発達障害の親のもとで育った子はカサンドラ症候群になりやすい
Yahooニュースの記事の紹介です。端的にまとめると、発達障害の親のもとで育った子は、カサンドラ症候群(不安や抑うつなどの不調になりやすい)から、思い当たることがあればすぐに受診を、という内容で、精神科医さんっぽい記事だなと思います。
気にかかることとしては、カサンドラ症候群は、下記のように定義されます。
「カサンドラ症候群とは、パートナーあるいは家族など身近にいる人がアスペルガー症候群のため、適切な意思疎通や関係性を築けずに、その心的ストレスから不安障害や抑うつ状態といった症状が起きている状態を指す言葉です。※リタリコさんのウェブサイトより引用」
つまり発達障害全体ではなく、アスペルガー症候群というように限定されているわけですよね。

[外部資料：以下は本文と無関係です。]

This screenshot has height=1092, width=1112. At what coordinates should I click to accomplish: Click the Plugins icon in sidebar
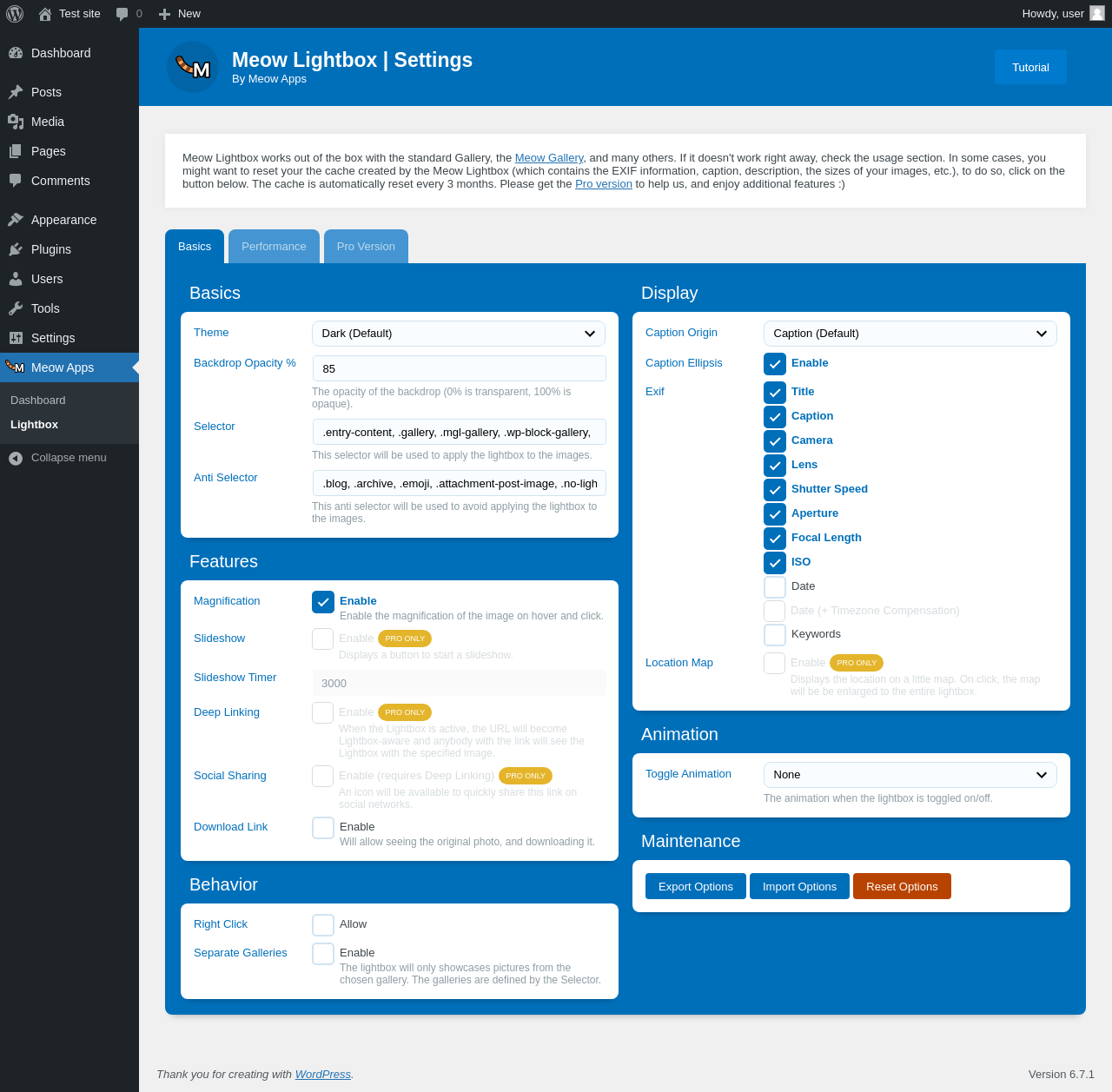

でも記事の中では発達障害としてアスペルガーと並列にADHDやLDが書かれており、この記事だけを見ると全ての発達障害のある方の家族にカサンドラ症候群のリスクがあるというように読めます。
僕自身も、特にプライベートでは距離感の問題は常に抱えていて悩んでもいますし、近しい人に与える影響については不安がないわけではありません。
ただこの記事の中では具体的な事例としてアスペルガー症候群の人だとこういったコミュニケーションの齟齬があって、それがカサンドラ症候群につながるという事例を挙げているにもかかわらず、カサンドラ症候群の定義を下記のように広くしています。
「『カサンドラ症候群』とは、発達障害者のそばにいる人が、コミュニケーションに悩んで、心身の不調をきたすことを指します。」
アスペルガー症候群ではなく、発達障害者。家族やパートナーではなく、そばにいる人。という感じです。
アメリカでは、精神的な不調を感じたことを理由に精神科や心療内科の受診経験がある人が5割を超えるというデータを見たことがあります。日本では、その数字は20%を切っていたはずで、精神的な不調を感じた人が精神科や心療内科への偏見によって、必要な診療を受けられないことがたくさんあることが想定されます。
そういった状況を踏まえると、精神科の受診を啓蒙すること自体には大きな意味があると思いますが、この記事のようなやり方は発達障害への偏見を高め、社会モデルの理解を阻害するという意味で個人的には好きじゃないです。